Lines on where targets appear
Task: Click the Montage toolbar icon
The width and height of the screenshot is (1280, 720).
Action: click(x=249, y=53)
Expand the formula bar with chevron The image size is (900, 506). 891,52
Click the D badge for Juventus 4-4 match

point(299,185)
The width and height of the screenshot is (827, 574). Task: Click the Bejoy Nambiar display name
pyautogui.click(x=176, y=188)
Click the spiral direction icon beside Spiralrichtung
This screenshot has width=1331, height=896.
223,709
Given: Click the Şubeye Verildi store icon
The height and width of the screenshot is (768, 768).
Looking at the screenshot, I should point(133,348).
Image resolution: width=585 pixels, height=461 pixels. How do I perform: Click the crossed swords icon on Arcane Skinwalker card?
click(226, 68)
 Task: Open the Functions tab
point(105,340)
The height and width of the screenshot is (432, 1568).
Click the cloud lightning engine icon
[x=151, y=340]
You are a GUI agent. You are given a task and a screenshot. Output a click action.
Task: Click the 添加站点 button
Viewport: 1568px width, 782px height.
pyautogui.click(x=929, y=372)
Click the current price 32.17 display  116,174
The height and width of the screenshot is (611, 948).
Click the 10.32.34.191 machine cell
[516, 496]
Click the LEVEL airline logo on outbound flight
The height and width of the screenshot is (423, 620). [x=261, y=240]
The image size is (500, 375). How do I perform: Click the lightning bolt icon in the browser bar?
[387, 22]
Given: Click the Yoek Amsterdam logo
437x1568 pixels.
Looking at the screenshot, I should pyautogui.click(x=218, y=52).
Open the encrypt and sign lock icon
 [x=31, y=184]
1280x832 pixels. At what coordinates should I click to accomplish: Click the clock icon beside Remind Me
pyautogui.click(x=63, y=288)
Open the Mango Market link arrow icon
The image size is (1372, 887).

*Work to be completed*
Convert the lines from the first one through the line containing "Looking at the screenshot, I should point(133,348)." into a JSON list of strings, with one string for each line and blank lines omitted.

*Solved exercise*
[
  "Task: Click the Montage toolbar icon",
  "The width and height of the screenshot is (1280, 720).",
  "Action: click(x=249, y=53)",
  "Expand the formula bar with chevron The image size is (900, 506). 891,52",
  "Click the D badge for Juventus 4-4 match",
  "point(299,185)",
  "The width and height of the screenshot is (827, 574). Task: Click the Bejoy Nambiar display name",
  "pyautogui.click(x=176, y=188)",
  "Click the spiral direction icon beside Spiralrichtung",
  "This screenshot has width=1331, height=896.",
  "223,709",
  "Given: Click the Şubeye Verildi store icon",
  "The height and width of the screenshot is (768, 768).",
  "Looking at the screenshot, I should point(133,348)."
]